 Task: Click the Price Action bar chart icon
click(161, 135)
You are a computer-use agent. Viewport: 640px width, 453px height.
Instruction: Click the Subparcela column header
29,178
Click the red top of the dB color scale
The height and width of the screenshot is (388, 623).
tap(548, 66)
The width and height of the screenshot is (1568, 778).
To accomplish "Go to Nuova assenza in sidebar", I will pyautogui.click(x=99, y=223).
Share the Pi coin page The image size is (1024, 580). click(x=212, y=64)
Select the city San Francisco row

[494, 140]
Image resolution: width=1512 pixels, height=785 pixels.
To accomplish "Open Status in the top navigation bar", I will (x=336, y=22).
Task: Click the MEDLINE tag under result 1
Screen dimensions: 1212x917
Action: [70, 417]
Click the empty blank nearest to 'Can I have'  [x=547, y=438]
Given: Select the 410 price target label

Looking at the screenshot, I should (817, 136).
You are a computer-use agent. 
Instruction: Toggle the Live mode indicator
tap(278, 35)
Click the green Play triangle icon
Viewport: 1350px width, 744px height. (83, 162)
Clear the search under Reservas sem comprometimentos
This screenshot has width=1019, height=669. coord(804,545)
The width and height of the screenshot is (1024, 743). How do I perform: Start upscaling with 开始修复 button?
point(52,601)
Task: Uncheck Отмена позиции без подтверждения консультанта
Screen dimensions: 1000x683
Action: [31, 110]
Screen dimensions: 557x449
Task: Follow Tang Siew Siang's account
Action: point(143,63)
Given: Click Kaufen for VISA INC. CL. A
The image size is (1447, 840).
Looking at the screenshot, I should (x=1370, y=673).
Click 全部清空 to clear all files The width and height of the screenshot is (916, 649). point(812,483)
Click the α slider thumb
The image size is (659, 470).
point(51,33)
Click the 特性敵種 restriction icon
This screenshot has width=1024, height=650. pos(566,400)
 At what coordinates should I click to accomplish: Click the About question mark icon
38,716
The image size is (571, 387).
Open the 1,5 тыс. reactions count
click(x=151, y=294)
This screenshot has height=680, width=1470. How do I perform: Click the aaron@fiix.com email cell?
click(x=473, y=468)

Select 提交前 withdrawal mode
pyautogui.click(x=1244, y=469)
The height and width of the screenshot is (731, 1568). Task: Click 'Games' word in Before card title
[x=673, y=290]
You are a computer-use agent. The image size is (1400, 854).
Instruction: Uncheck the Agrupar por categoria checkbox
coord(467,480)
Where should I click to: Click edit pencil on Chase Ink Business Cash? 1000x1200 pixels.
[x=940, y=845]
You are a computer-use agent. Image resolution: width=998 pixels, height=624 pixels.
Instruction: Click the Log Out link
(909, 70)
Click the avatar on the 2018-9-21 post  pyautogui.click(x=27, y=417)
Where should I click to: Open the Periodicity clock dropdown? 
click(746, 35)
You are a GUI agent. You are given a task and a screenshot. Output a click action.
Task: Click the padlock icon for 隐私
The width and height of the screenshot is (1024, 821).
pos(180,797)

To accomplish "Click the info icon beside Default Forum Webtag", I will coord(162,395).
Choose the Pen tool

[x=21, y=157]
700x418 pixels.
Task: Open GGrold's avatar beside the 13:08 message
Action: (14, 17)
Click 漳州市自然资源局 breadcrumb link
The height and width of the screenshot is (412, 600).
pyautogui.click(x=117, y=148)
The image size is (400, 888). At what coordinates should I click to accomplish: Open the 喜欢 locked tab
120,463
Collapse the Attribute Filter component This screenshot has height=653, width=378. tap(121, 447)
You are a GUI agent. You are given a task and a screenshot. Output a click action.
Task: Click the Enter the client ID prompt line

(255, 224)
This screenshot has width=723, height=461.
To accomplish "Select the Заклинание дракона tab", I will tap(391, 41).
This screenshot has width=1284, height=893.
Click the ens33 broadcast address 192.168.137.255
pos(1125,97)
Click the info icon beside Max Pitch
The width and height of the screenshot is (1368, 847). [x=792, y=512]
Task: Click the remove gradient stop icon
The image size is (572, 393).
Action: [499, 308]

**How to complete this task**
Go through the records above and copy every line holding the word "agent".

**Expected output**
You are a computer-use agent. Viewport: 640px width, 453px height.
You are a computer-use agent. 
You are a computer-use agent. The image size is (1400, 854).
You are a computer-use agent. Image resolution: width=998 pixels, height=624 pixels.
You are a GUI agent. You are given a task and a screenshot. Output a click action.
You are a GUI agent. You are given a task and a screenshot. Output a click action.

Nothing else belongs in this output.